We write it as $f(x) = mx + b$ , where:

$x$ is your input — the thing you know.
$m$ is the slope — how much the output changes per unit of input.
$b$ is the y-intercept — the value of the function when $x = 0$ .

Reading a linear function in real life: $f(x) = 3x + 7$ might mean for every hour you rent a bike ( $x$ ), the cost goes up by $3 ( $m$ ), and there's a $7 fee just to start ( $b$ ).

f(x) = 3x + 7: for every 1 unit of x, the line goes up by 3. At x = 4, f(x) = 19.

Two operations show up on the test over and over:

Plug in a value. If $f(x) = 3x + 7$ and the question asks for $f(4)$ , you replace $x$ with 4 and compute: $f(4) = 3(4) + 7 = 19$ . That's it. No tricks.
Build the function from a word problem. When you see "$2.25 per mile", that's the slope — it's a per-thing rate. When you see "$3.50 flat fee", that's the y-intercept — a one-time amount paid regardless of how big $x$ gets.

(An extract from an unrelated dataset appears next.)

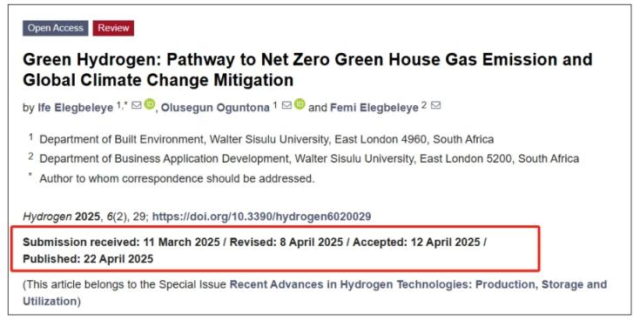Open the ORCID icon next to Ife Elegbeleye
The width and height of the screenshot is (640, 320).
point(150,104)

Translating word problems to mx + b

Phrase in the problem	Goes in the slot...	Why
"$2.25 per mile"	slope (m)	per signals a rate
"$3.50 flat fee"	y-intercept (b)	one-time amount, paid regardless
"starts at $40"	y-intercept (b)	value when x = 0
"$15 each"	slope (m)	rate per unit

A few other things to know:

The x-intercept is where the function equals zero. Set $f(x) = 0$ and solve.
A negative slope ( $m < 0$ ) means the output goes DOWN as the input goes up — useful for decay, depreciation, distance remaining.
A steeper slope (larger $|m|$ ) means the output changes faster per unit of input.

Quick check

Quick check before we move on — try this one. Use the slope-intercept form to read off slope and y-intercept directly from the equation.

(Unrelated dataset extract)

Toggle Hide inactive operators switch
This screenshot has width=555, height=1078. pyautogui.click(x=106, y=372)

If f(x) = 7x − 4 and g(x) = 2x + 9, what is f(g(1))?

Worked examples

Example 1

A taxi company charges a flat fee of $3.50 plus $2.25 per mile. The total fare in dollars is given by $f(m) = 2.25m + 3.50$ . What is the total fare for a 6-mile trip?

Example 2

A gym charges a $40 sign-up fee and $25 per month. Which function gives the total cost $f(m)$ for $m$ months of membership?

Example 3

For the function $f(x) = -2x + 8$ , what value of $x$ makes $f(x) = 0$ ?

Common pitfalls

Swapping the slope and the y-intercept

When you read '$40 sign-up fee plus $25 per month,' it's tempting to write $f(m) = 40m + 25$ because the 40 came first. But the per-month number always goes with $m$ . Sentence order doesn't matter — match the word per to the variable.

Dropping the negative sign

Functions like $f(x) = -2x + 8$ have a negative slope. When you set up $-2x = -8$ , it's easy to forget to divide by $-2$ correctly and end up with the wrong sign. Carry the sign through and verify by plugging back in.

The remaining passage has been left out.